The changes are by way of regulation contained in the Residential Tenancies Amendment Bill (No 2) which is progressing through Parliament. That Bill states, the landlord must not provide premises to a new tenant if meth' has been detected but not decontaminated, "in accordance with the prescribed methamphetamine decontamination process".
Where a landlord is to carry out testing, notice must be given to the tenant: "For the purpose of testing for the presence of methamphetamine, or taking samples for such testing, at any time between 8 o’clock in the morning and 7 o’clock in the evening of any day, after giving to the tenant notice of the intended entry and the reason for it at least 48 hours but not more than 14 days before the intended entry."
The landlord must notify the tenant within seven days of receiving the test results. If a test establishes that the premises are contaminated, the landlord may give not less than seven days notice of termination of the tenancy. A tenant may give not less than two days notice of termination.
Also on matters to do with regulations, the insulation grants scheme is being extended to include low-income homeowners. Until now, the government’s $18 million Warm Up New Zealand: Healthy Homes programme has targeted landlords, who have been slow to take up the subsidies, despite being legally required to meet new insulation standards by 1 July 2019. The target had been to have 20,000 homes insulated over two years via the scheme but after a year only 3,700 properties had been insulated.

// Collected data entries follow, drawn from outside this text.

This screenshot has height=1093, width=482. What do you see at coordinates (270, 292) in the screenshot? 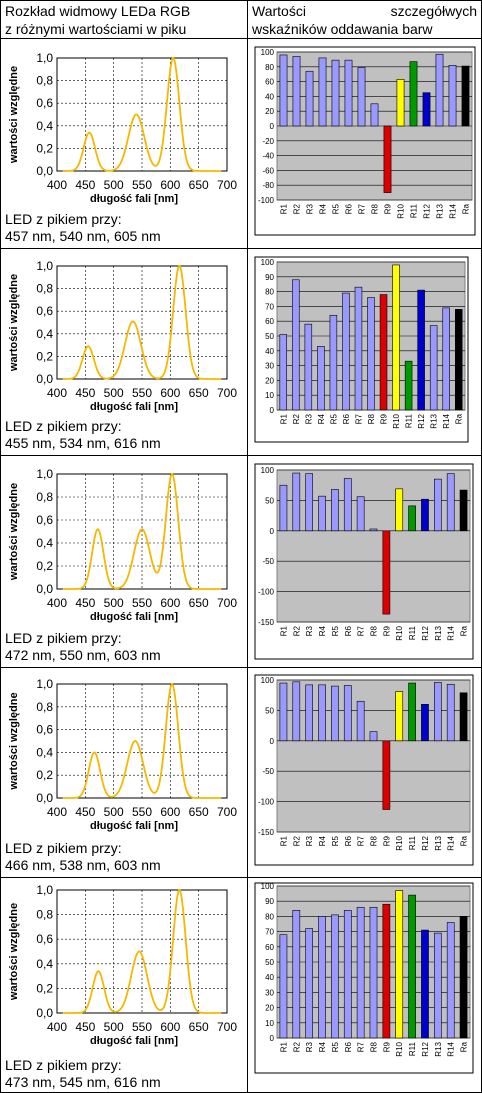
I see `y-tick-label: 80` at bounding box center [270, 292].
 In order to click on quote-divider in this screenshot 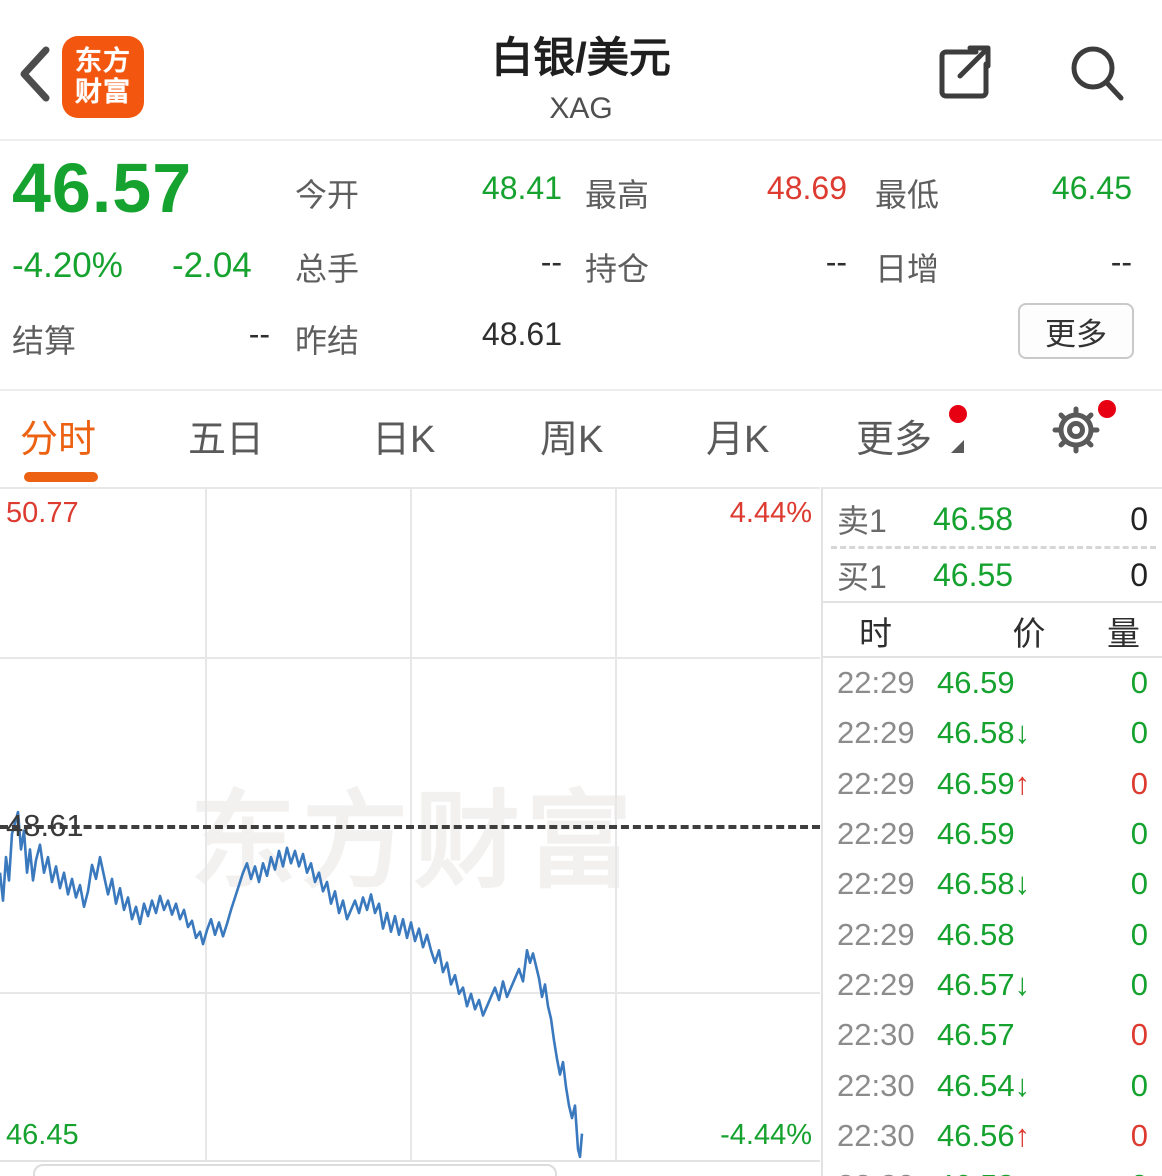, I will do `click(581, 390)`.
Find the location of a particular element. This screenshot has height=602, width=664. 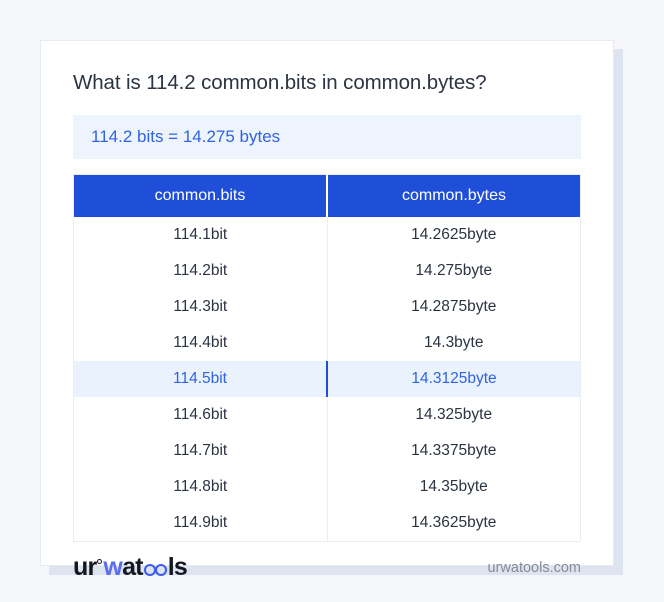

cell-bits: 114.4bit is located at coordinates (200, 343).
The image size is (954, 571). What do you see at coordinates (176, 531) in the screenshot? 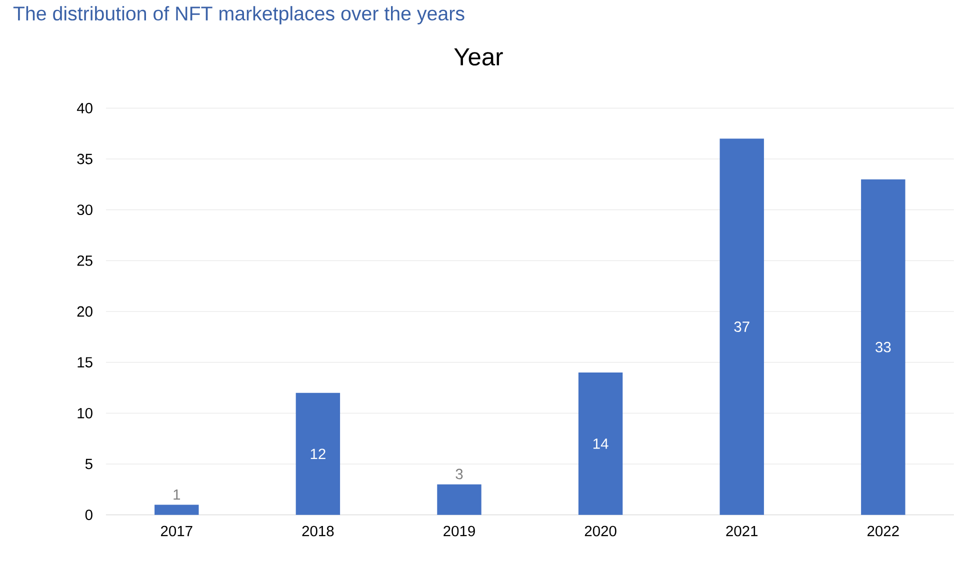
I see `x-tick-label: 2017` at bounding box center [176, 531].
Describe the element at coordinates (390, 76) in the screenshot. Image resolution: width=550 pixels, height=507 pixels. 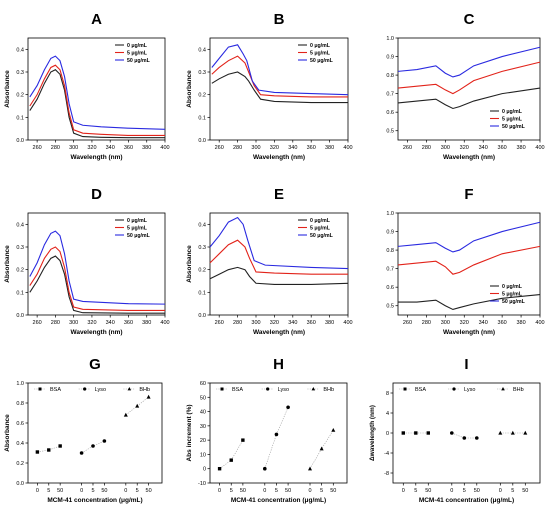
I see `y-tick-label: 0.8` at that location.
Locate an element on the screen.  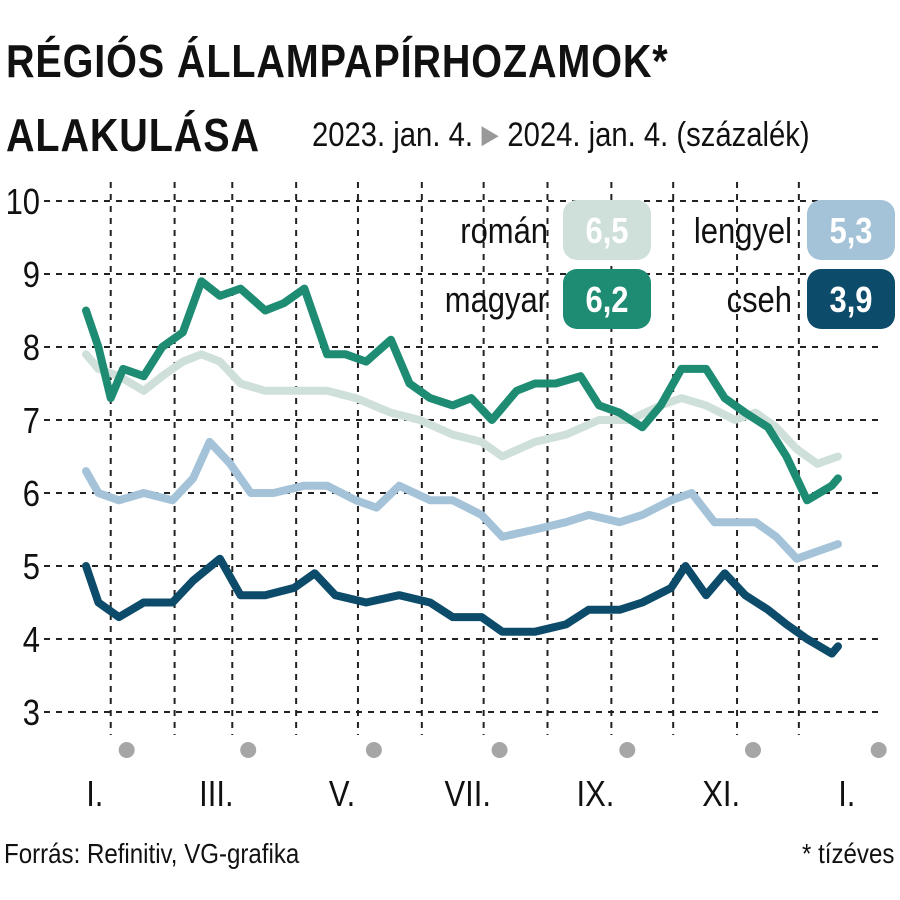
legend-label-román: román is located at coordinates (504, 232).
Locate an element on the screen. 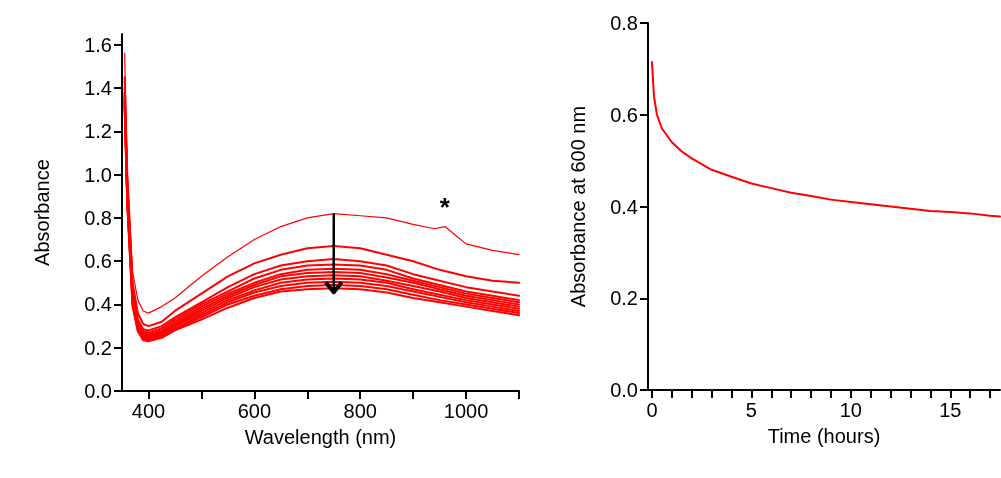 Image resolution: width=1001 pixels, height=478 pixels. x-tick-label: 10 is located at coordinates (850, 410).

The Warm Up New Zealand insulation grants will be available on a first in basis until the end of June 2018, or earlier if the funding runs out. Now that low-income home owners will be able to take advantage of the subsidy, the uptake is likely to increase significantly and landlords may find themselves missing out.
If you have a rental property that needs to have insulation installed or upgraded to the new standard, and your tenants have a Community Services Card or they have a health issue related to living in a cold or damp environment, then I suggest you get cracking if you want to take advantage of the subsidy. Just a word of caution though. It is reported that some landlords have found it cheaper to install the insulation themselves, even after the subsidy so keep this in mind.
More information about the grants can be seen at www.energywise.govt.nz/funding-and-support/funding-for-insulation/.
On the local front, the re-entry of Shane Jones into national politics as the NZ First candidate for Whangarei, has just added a whole new dimension to the electorate race, and the future of NZ First. It is quite clear that Jones is the anointed one to take the leadership reins from Winston Peters, at a time that suits Mr Peters. The role is his for the taking, and securing the Whangarei seat would make it more certain.
Although National's Shane Reiti holds the Whangarei seat with a +13,000 majority, Shane Jones is a serious challenger. It will be a two-horse race and one that will be closely watched by the media. Jones is a former Labour Party minister and had the potential to gain support across the political divide, and he is up against a low-profile first-term National MP.
It would be a major upset if NZ First were to take the Whangarei seat, and another kick in the pants for National, but it has been a year for political upsets: Brexit, Trump, the rise of Emmanuel Macron in France, and the snap election result in the UK. The anti-establishment sentiment felt overseas may well arrive here in Whangarei come 23 September, and Winston Peters and Shane Jones may be the ones in the driving seat. In politics, nothing can be taken for granted.
Frank Newman writes a weekly article for Property Plus.